> [Given exercise 1]
Decide whether each statement below agrees with the conversation about monoliths and microservices: (a) the business unit that split its monolith into microservices lost two years of business traction, (b) that unit's monolith was about two years old when the team chose to break it up, and (c) Ken Collins leans toward starting with small apps and a monolith. Answer yes or no for each and quote the deciding words.
> [Given exercise 2]
Pick up the conversation about monoliths and microservices after its final sentence and continue it.

> [Text section]
Yeah, absolutely. I totally agree with what you said earlier that don't advocate for rules but advocate for outcome, because it's, sometimes it’s just good to take on some technical debt or just do it the hacky way if it means you get something out, be able to test it. And who knows, maybe once you test the idea is, is not what is not an idea worth building on. So, why spend weeks or months of work trying to do the right solution, when you can test the idea first with maybe a couple hours work, and doing it in a hacky way.

Ken Collins: 24:22

And there may be like oh, you know I've definitely talked about this on Twitter before and there's different people like I think, you know, one of the things with Custom Ink since we've been around for a while I think in 2014, if I remember correctly, that's when Lambda was sort of first introduced, right? And we had a business unit that was successfully started as a, as a whole other business unit with a, with its own Rails monolith, and in 2014 microservices and sort of smashing these things into oblivion was a very popular topic to talk about. And what happened was, is that for us we had this one business unit that went off, took this monolith and went to go build it right this time right like it was only six months old, and they're like we're gonna smash it up into a bunch of microservices, because microservices were important. And, you know, we lost two years of business traction because that was not the right outcome right like that was not where the engineering fit, and eventually we brought the product back in house and back into our core platform with the monolith and all that work was wasted so like, you know, we've got corporate memory around that and lessons and stuff so I always want to advocate that you know if you're brand new company and maybe that microservices first or we now have the tools to do that right for the first time. That may be good right, take that choice right and look at it, be smart about those decisions but I've seen it both ways, right. And I think it's a, you know, there's never one approach and I definitely lean towards small apps to monolith and breaking things up when business success lets you know you need to break it up.

Yan Cui: 25:59

Certainly I've seen enough, enough. What's the polite way to say this technical masturbation. I’ve seen that happens so often, is, you know, teams getting, especially, you know, I guess, there are teams that believe in certain ways of building software is the right way, and you do kinda find yourself go down really deep rabbit hole and kinda of lose the big picture which is it’s all about a business is all about adding business value. And with serverless that is the thing they enable us to do, but at the same time as new paradigm, new tools, new way of doing things, new ways to just tweak things and just try to solve engineering problems rather than solve the real business problem.

> [Data records]

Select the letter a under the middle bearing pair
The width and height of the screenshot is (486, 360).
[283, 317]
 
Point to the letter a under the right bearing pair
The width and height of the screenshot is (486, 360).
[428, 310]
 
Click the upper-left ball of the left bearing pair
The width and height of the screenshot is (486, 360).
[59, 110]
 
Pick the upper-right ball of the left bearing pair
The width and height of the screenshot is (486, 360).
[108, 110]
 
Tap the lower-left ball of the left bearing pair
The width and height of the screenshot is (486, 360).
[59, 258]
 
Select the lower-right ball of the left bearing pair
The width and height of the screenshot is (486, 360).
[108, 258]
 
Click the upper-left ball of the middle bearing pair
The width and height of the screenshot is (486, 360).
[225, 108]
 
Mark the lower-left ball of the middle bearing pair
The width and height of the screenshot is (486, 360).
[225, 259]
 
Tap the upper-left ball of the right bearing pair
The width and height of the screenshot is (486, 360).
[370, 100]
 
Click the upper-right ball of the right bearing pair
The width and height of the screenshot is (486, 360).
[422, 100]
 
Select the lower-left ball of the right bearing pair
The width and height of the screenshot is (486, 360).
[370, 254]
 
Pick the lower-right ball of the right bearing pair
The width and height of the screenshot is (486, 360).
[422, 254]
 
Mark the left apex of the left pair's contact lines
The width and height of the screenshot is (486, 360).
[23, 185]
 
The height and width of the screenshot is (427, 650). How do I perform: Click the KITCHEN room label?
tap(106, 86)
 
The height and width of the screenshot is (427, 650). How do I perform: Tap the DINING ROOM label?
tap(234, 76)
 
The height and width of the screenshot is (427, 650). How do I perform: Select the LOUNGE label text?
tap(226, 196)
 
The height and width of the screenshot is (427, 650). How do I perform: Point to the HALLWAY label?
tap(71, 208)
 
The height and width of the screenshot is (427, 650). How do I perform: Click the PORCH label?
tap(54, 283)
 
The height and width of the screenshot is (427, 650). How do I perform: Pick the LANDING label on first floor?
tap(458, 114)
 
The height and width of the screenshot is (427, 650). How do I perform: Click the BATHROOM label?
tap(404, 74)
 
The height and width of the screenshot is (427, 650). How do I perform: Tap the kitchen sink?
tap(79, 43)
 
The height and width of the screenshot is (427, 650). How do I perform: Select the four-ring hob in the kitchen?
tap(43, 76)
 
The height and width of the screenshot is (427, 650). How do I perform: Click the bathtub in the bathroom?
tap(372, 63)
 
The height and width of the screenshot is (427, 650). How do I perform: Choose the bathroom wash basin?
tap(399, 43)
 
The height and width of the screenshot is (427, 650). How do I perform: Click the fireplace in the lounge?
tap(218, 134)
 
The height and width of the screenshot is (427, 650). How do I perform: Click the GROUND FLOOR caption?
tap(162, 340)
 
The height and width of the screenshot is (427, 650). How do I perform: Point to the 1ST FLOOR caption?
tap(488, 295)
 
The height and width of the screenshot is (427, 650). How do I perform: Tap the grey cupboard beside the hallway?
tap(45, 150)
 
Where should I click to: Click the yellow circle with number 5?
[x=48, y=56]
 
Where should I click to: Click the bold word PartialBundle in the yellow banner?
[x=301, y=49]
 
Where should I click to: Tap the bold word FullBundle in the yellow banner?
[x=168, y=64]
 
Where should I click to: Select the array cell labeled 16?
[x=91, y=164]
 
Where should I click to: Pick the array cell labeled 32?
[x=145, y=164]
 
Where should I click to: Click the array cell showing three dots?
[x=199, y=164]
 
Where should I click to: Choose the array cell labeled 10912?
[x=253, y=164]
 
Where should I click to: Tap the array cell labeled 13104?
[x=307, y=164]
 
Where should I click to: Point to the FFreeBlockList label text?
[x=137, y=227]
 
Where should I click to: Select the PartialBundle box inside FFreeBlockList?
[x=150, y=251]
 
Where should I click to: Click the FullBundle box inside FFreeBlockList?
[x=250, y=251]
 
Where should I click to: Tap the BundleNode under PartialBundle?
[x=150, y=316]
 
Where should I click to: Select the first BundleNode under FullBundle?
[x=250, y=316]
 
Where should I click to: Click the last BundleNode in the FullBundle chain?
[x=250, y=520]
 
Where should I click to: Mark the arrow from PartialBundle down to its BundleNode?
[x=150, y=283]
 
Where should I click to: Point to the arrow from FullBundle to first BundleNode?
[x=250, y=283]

> [Answer 1]
(a) Yes: "we lost two years of business traction"
(b) No: "it was only six months old"
(c) Yes: "I definitely lean towards small apps to monolith"

> [Answer 2]
Ken Collins: 26:46

Yeah. And then there's, there's fun ones in AWS, I mean, like I'm still learning every day, like, I think we did a project a couple weeks ago where I did that classical AWS Lambda thing where we had a, we had a huge migration of our product image bucket to a new one. And we needed to switch to that abstraction I was talking about where we pulled the, the image assets and serving from our Rails to a microservice. And we had literally, I think we computed it out to 147 days of a single compute work to do. And we did it in an hour, right, like with AWS Lambda we architected the events we got everything set up with our queues and, and basically we started off that bucket migration and move over to the new platform. And that was amazing right like and, and these are the things that you learn when you start adopting this framework. And I think if we can get more people from full stack applications into AWS into Lambda from that point of view first without telling them, you know you're doing it wrong and do that lift and shift and and get them into this ecosystem and get them learning about other ways that they can do things, not so that they can waste time but you know when they do have to do that migration, or that next big thing on some sort of proper event based in architecture, the capability is at hand, versus of, oh let's lift and shift first.

Yan Cui: 28:05

Yeah, absolutely. If you're running Express app in the Lambda function is probably more scalable and more secure than if you're running Express app inside an EC2 instance or on a container. And also you have room to grow out like I said at that point, so when the business dictates that you need to be able to split things up maybe into a separate API into separate microservices, or to start building a more event based system on top of your existing application. And I want to switch gears again and talk a little bit about some of the challenges that you see on a day to day basis because certainly there's a lot of complaints from people that are getting to serverless nowadays, about the lack of ability to simulate services locally, testing and observability are quite common issues that people run into. Are there anything that sort of stands out for you guys, particular in terms of challenges that you face as you're working with serverless technologies on a day to day basis?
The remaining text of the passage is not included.